Après les nombreuses plaintes provoquées par les effets secondaires de sa nouvelle formule, l'ancien Levothyrox a fait son retour ce lundi dans les pharmacies, mais le nombre de boîtes est limité et les conditions de délivrance sont drastiques comme le constatent certains officines rennaises.
"J'appréhende cette journée. On ne sait pas encore si on sera livré cet après-midi (lundi) ou demain (mardi). Je ne sais pas ce que je vais dire aux patients": comme cette pharmacienne de la périphérie de Rennes qui veut garder l'anonymat, nombre d'officines craignent de subir la colère de patients frustrés. En une heure, lundi matin, Michel Duval, responsable d'une pharmacie à Rennes, a déjà enregistré six demandes pour l'Euthyrox. "Si le grossiste ne nous a pas livrés à 14 h, on ira les chercher nous-mêmes", assure-t-il à l'AFP. "C'est un énorme problème, il faut vraiment que les gens aient l'ancienne formule", peste-t-il.Importée d'Allemagne, l'ancienne formule de ce médicament pour la thyroïde est disponible à partir de lundi sous le nom d'Euthyrox. C'est ce nom que les ordonnances doivent impérativement mentionner, et elles doivent être postérieures au 14 septembre, comme l'a indiqué samedi l'Agence du médicament (ANSM) aux pharmaciens.
Cette date a fait l'objet d'un rétropédalage dans la journée de samedi : dans un premier message, le matin, l'ANSM l'avait fixée au 1er octobre, soit dimanche, ce qui aurait obligé les patients à consulter le médecin lundi matin avant d'aller en pharmacie.
Euthyrox (fabriqué par le laboratoire Merck comme le Levothyrox) sera disponible "pour une durée et des quantités limitées (130.000 boîtes de 100 comprimés en huit dosages différents)" pour les 22.000 pharmacies de France, a souligné l'ANSM.
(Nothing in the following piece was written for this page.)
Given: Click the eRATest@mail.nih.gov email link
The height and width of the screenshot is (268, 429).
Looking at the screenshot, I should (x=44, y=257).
Selon l'Agence, l'Euthyrox ne doit donc être prescrit qu'en "dernier recours", aux patients qui se plaignent d'effets secondaires (crampes, maux de tête, vertiges, perte de cheveux) liés au nouveau Levothyrox. Les autorités de santé estiment à plus de 9.000 le nombre de patients qui ont signalé à l'ANSM des effets indésirables.
Et après?
Chantal L'Hoir, de l'Association française des malades de la thyroïde (AFMT), estime que cette journée "ne se passe pas bien". Cette association, qui a mené la fronde contre la nouvelle formule du médicament, déplore "que l'administration sanitaire française ne puisse garantir un approvisionnement en Levothyrox ancienne formule que pendant une durée excessivement limitée, trois mois, et pour un nombre restreint de traitements".
"Le nombre de boîtes nous semble sous-évalué, et de nombreux patients risquent d'avoir les plus grandes difficultés à l'obtenir", abonde une autre association, Vivre sans thyroïde.
Le recours à l'Euthyrox "n'est pas une solution", déclare à l'AFP une pharmacienne rennaise, qui ne veut pas être citée. "Ce n'est que transitoire, et après ?" s'interroge-t-elle. Selon elle, "quelques personnes ont des effets indésirables mais ce n'est pas la majorité, et certains se sont sentis mal après avoir appris à la télé qu'il pouvait y avoir des effets indésirables".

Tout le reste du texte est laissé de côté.